> _WORK TO BE COMPLETED_:
Give back exactly the lines of the material below that start at the line containing "You are a GUI" and end at the line containing "This screenshot has height=1080, width=1920.", and no others.

> _SOURCE DATA_:
Start of Block

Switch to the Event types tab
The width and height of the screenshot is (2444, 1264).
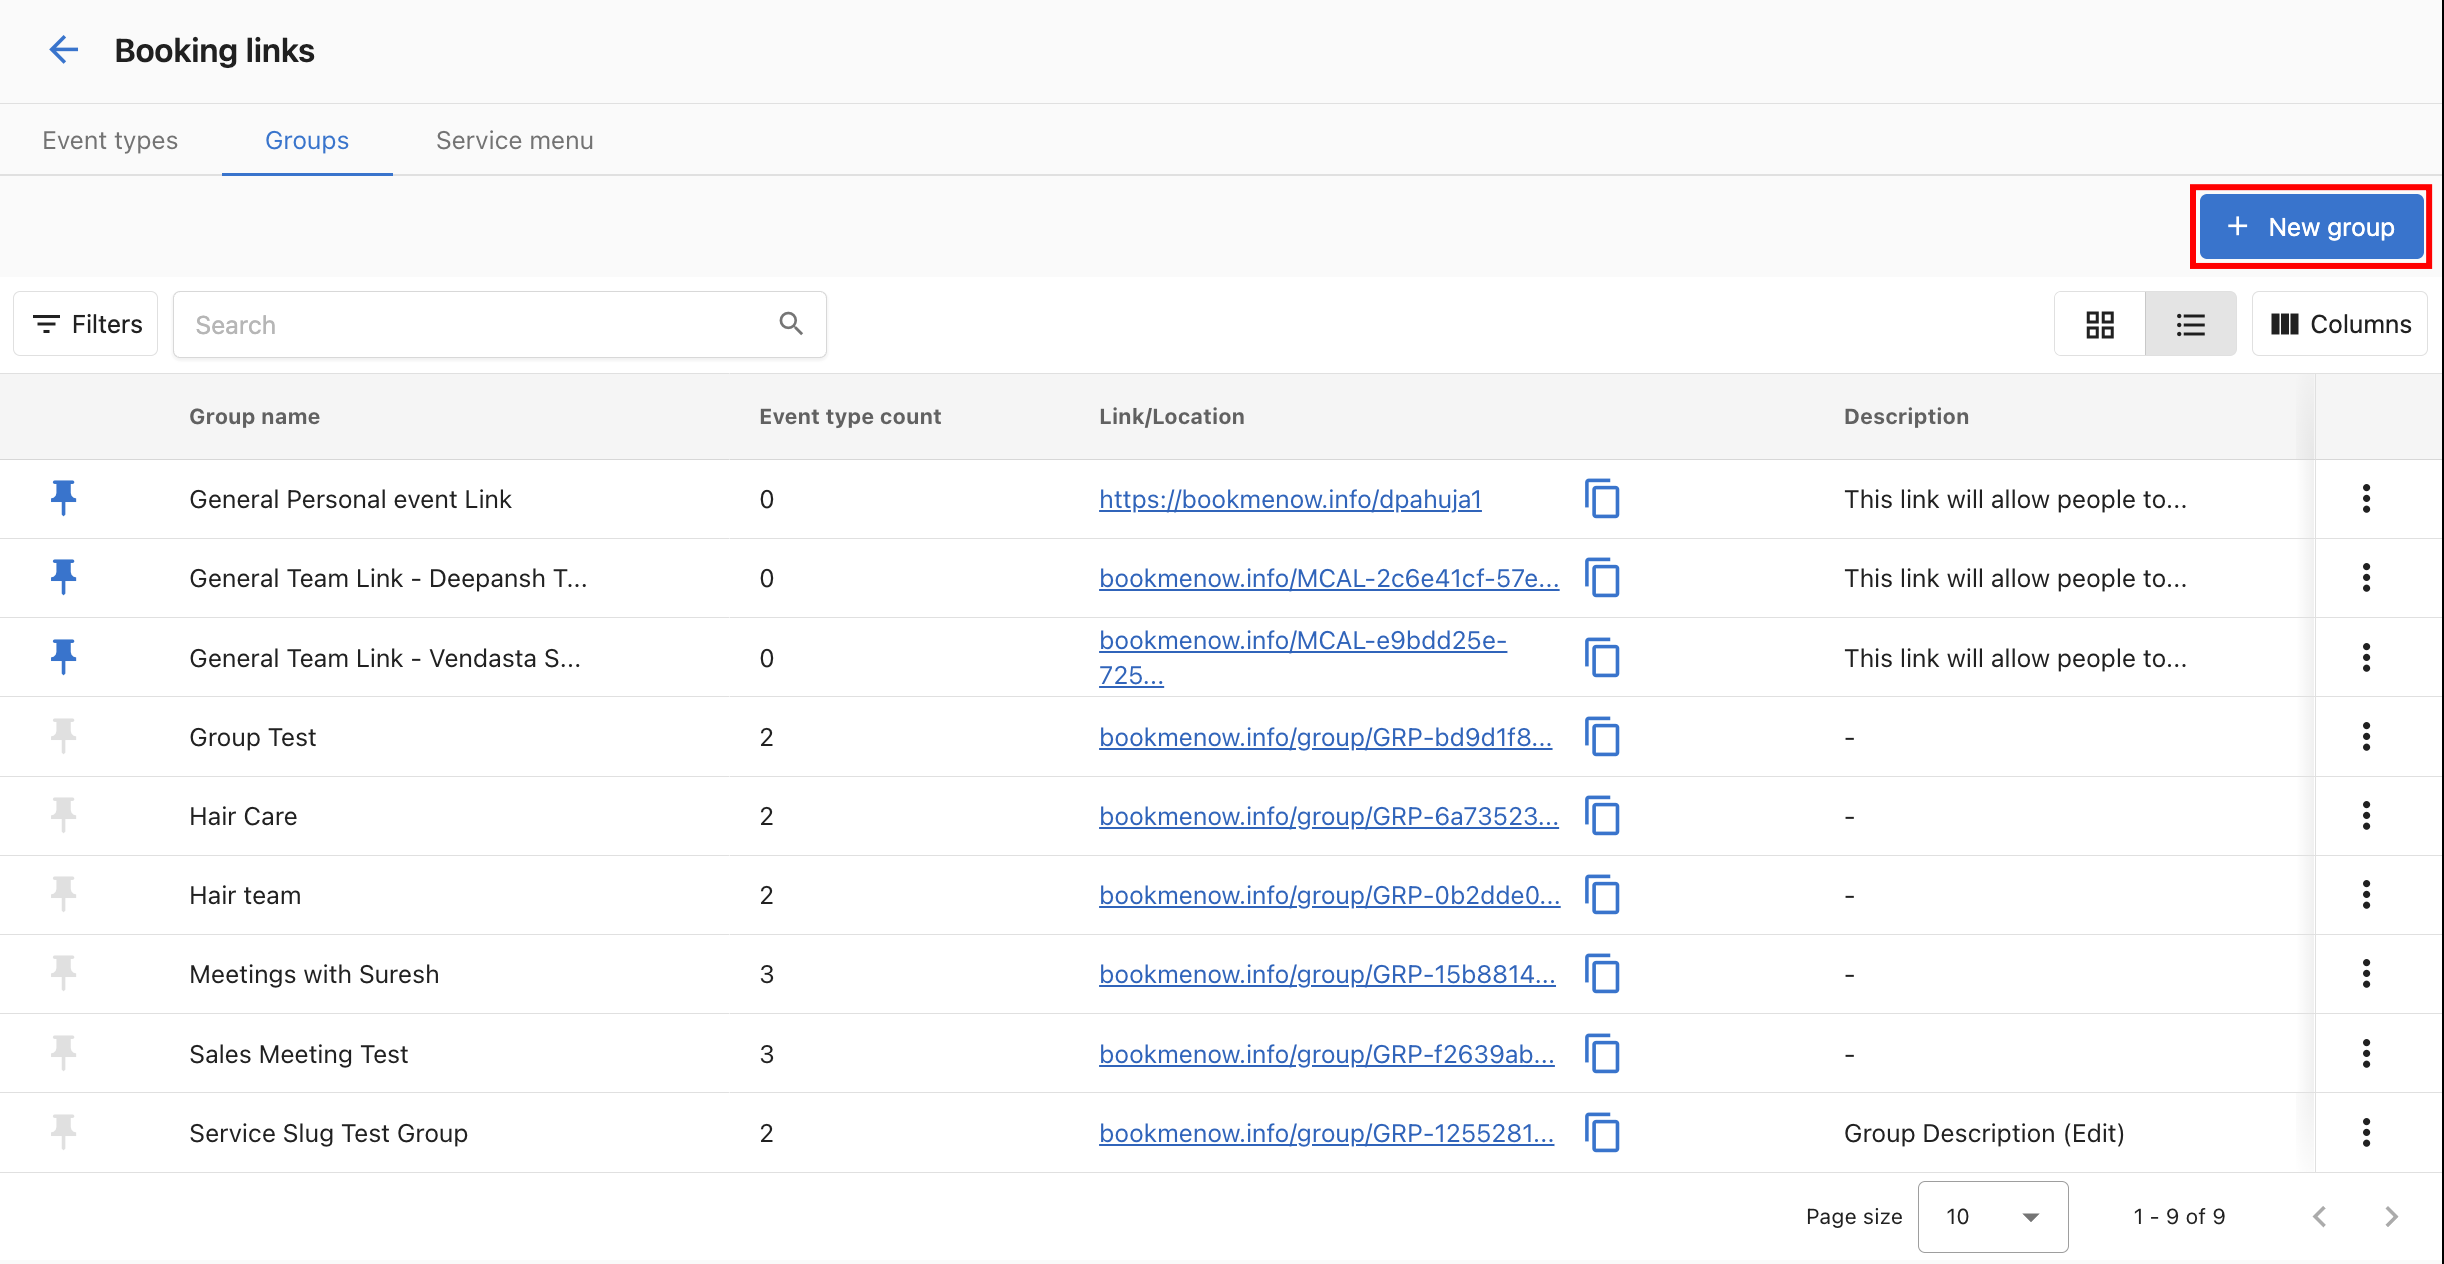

End of Block
Start of Block

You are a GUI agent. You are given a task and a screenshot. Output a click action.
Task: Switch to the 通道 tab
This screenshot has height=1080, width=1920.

End of Block

> _ANSWER BOX_:
You are a GUI agent. You are given a task and a screenshot. Output a click action.
Task: Switch to the 通道 tab
This screenshot has height=1080, width=1920.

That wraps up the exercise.